### Activity
Could you return every record below without changing a word?

### Stored dataset items
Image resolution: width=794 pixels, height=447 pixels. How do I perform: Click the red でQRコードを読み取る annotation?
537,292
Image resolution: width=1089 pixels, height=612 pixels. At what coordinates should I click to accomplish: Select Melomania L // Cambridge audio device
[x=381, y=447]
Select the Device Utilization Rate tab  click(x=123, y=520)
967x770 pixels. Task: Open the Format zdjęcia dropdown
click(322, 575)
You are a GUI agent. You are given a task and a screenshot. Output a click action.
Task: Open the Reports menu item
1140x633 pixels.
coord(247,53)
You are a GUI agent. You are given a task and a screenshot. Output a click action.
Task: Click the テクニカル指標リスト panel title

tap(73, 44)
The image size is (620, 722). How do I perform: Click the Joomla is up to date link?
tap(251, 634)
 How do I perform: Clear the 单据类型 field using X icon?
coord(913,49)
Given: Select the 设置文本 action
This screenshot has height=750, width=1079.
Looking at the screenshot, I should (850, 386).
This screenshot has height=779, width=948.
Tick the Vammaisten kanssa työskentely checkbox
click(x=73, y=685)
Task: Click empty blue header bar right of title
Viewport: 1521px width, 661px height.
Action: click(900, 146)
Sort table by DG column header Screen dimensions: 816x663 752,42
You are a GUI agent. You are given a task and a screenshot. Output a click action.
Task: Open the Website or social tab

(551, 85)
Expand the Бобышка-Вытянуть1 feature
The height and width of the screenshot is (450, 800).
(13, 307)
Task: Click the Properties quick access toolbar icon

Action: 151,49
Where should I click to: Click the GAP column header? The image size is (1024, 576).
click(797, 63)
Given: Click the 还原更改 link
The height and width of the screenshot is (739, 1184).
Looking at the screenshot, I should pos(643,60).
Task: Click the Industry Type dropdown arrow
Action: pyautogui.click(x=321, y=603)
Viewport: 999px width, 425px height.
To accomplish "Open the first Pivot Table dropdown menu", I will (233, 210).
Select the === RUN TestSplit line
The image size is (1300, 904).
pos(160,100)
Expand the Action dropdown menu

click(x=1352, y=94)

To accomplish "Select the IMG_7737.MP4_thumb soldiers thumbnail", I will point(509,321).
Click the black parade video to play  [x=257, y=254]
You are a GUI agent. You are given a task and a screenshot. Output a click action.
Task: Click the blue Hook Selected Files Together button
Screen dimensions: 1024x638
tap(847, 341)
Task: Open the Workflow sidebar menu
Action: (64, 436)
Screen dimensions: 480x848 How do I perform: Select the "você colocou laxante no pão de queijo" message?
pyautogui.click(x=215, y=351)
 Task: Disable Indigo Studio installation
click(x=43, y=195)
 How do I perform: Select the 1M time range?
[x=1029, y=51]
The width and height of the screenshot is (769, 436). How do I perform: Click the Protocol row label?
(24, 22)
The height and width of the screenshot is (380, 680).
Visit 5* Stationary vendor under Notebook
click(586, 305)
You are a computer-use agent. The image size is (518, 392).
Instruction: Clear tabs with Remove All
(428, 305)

### Answer to this task
Image resolution: width=794 pixels, height=447 pixels. How do I perform: Click the red でQRコードを読み取る annotation?
537,292
Image resolution: width=1089 pixels, height=612 pixels. At what coordinates should I click to accomplish: Select Melomania L // Cambridge audio device
[x=381, y=447]
Select the Device Utilization Rate tab  click(x=123, y=520)
967x770 pixels. Task: Open the Format zdjęcia dropdown
click(322, 575)
You are a GUI agent. You are given a task and a screenshot. Output a click action.
Task: Open the Reports menu item
1140x633 pixels.
coord(247,53)
You are a GUI agent. You are given a task and a screenshot. Output a click action.
Task: Click the テクニカル指標リスト panel title

tap(73, 44)
The image size is (620, 722). How do I perform: Click the Joomla is up to date link?
tap(251, 634)
 How do I perform: Clear the 单据类型 field using X icon?
coord(913,49)
Given: Select the 设置文本 action
This screenshot has height=750, width=1079.
Looking at the screenshot, I should (850, 386).
This screenshot has height=779, width=948.
Tick the Vammaisten kanssa työskentely checkbox
click(x=73, y=685)
Task: Click empty blue header bar right of title
Viewport: 1521px width, 661px height.
Action: click(900, 146)
Sort table by DG column header Screen dimensions: 816x663 752,42
You are a GUI agent. You are given a task and a screenshot. Output a click action.
Task: Open the Website or social tab

(551, 85)
Expand the Бобышка-Вытянуть1 feature
The height and width of the screenshot is (450, 800).
(13, 307)
Task: Click the Properties quick access toolbar icon

Action: 151,49
Where should I click to: Click the GAP column header? The image size is (1024, 576).
click(797, 63)
Given: Click the 还原更改 link
The height and width of the screenshot is (739, 1184).
Looking at the screenshot, I should pos(643,60).
Task: Click the Industry Type dropdown arrow
Action: pyautogui.click(x=321, y=603)
Viewport: 999px width, 425px height.
To accomplish "Open the first Pivot Table dropdown menu", I will (233, 210).
Select the === RUN TestSplit line
The image size is (1300, 904).
pos(160,100)
Expand the Action dropdown menu

click(x=1352, y=94)

To accomplish "Select the IMG_7737.MP4_thumb soldiers thumbnail", I will point(509,321).
Click the black parade video to play  [x=257, y=254]
You are a GUI agent. You are given a task and a screenshot. Output a click action.
Task: Click the blue Hook Selected Files Together button
Screen dimensions: 1024x638
tap(847, 341)
Task: Open the Workflow sidebar menu
Action: (64, 436)
Screen dimensions: 480x848 How do I perform: Select the "você colocou laxante no pão de queijo" message?
pyautogui.click(x=215, y=351)
 Task: Disable Indigo Studio installation
click(x=43, y=195)
 How do I perform: Select the 1M time range?
[x=1029, y=51]
The width and height of the screenshot is (769, 436). How do I perform: Click the Protocol row label?
(24, 22)
The height and width of the screenshot is (380, 680).
Visit 5* Stationary vendor under Notebook
click(586, 305)
You are a computer-use agent. The image size is (518, 392).
Instruction: Clear tabs with Remove All
(428, 305)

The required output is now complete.